Databricks recommends using Unity Catalog volumes for storing all non-tabular data. You can optionally specify a volume as your destination during download, or move data to a volume after download. Volumes do not support random writes, so download files and unzip them to ephemeral storage before moving them to volumes. See Expand and read Zip compressed files.
Note
Some workspace configurations might prevent access to the public internet. Consult your workspace administrator if you need expanded network access.
Download a file to a volume
Databricks recommends storing all non-tabular data in Unity Catalog volumes.
The following examples use packages for Bash, Python, and Scala to download a file to a Unity Catalog volume:
Bash
%sh curl https://data.cityofnewyork.us/api/views/kk4q-3rt2/rows.csv --output /Volumes/my_catalog/my_schema/my_volume/curl-subway.csv
Python
import urllib
urllib.request.urlretrieve("https://data.cityofnewyork.us/api/views/kk4q-3rt2/rows.csv", "/Volumes/my_catalog/my_schema/my_volume/python-subway.csv")
Scala
import java.net.URL
import java.io.File
import org.apache.commons.io.FileUtils
FileUtils.copyURLToFile(new URL("https://data.cityofnewyork.us/api/views/kk4q-3rt2/rows.csv"), new File("/Volumes/my_catalog/my_schema/my_volume/scala-subway.csv"))
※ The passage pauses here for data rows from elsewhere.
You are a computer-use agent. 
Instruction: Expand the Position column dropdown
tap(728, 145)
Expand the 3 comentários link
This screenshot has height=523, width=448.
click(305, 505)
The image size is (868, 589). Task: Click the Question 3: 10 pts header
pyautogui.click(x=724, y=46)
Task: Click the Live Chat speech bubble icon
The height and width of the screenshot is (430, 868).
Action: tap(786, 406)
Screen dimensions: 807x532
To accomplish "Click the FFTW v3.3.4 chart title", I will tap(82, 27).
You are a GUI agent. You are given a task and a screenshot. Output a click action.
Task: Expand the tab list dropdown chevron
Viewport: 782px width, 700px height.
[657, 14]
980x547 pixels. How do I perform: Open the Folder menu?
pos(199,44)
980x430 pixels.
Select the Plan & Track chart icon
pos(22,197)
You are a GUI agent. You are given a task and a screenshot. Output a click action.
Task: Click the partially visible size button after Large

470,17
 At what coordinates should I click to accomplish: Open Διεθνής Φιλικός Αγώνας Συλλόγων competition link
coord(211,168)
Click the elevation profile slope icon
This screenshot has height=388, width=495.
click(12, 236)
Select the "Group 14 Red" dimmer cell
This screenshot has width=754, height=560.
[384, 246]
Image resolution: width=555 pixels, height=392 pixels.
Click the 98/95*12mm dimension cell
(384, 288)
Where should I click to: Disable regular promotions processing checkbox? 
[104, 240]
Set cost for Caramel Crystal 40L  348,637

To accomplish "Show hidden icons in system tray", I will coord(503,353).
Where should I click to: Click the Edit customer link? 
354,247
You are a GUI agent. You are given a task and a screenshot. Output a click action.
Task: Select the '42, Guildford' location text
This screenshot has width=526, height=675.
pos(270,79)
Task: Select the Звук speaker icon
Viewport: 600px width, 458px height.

Download a file to ephemeral storage
The following examples use packages for Bash, Python, and Scala to download a file to ephemeral storage attached to the driver:
Bash
%sh curl https://data.cityofnewyork.us/api/views/kk4q-3rt2/rows.csv --output /tmp/curl-subway.csv
Python
import urllib
urllib.request.urlretrieve("https://data.cityofnewyork.us/api/views/kk4q-3rt2/rows.csv", "/tmp/python-subway.csv")
Scala
import java.net.URL
import java.io.File
import org.apache.commons.io.FileUtils
FileUtils.copyURLToFile(new URL("https://data.cityofnewyork.us/api/views/kk4q-3rt2/rows.csv"), new File("/tmp/scala-subway.csv"))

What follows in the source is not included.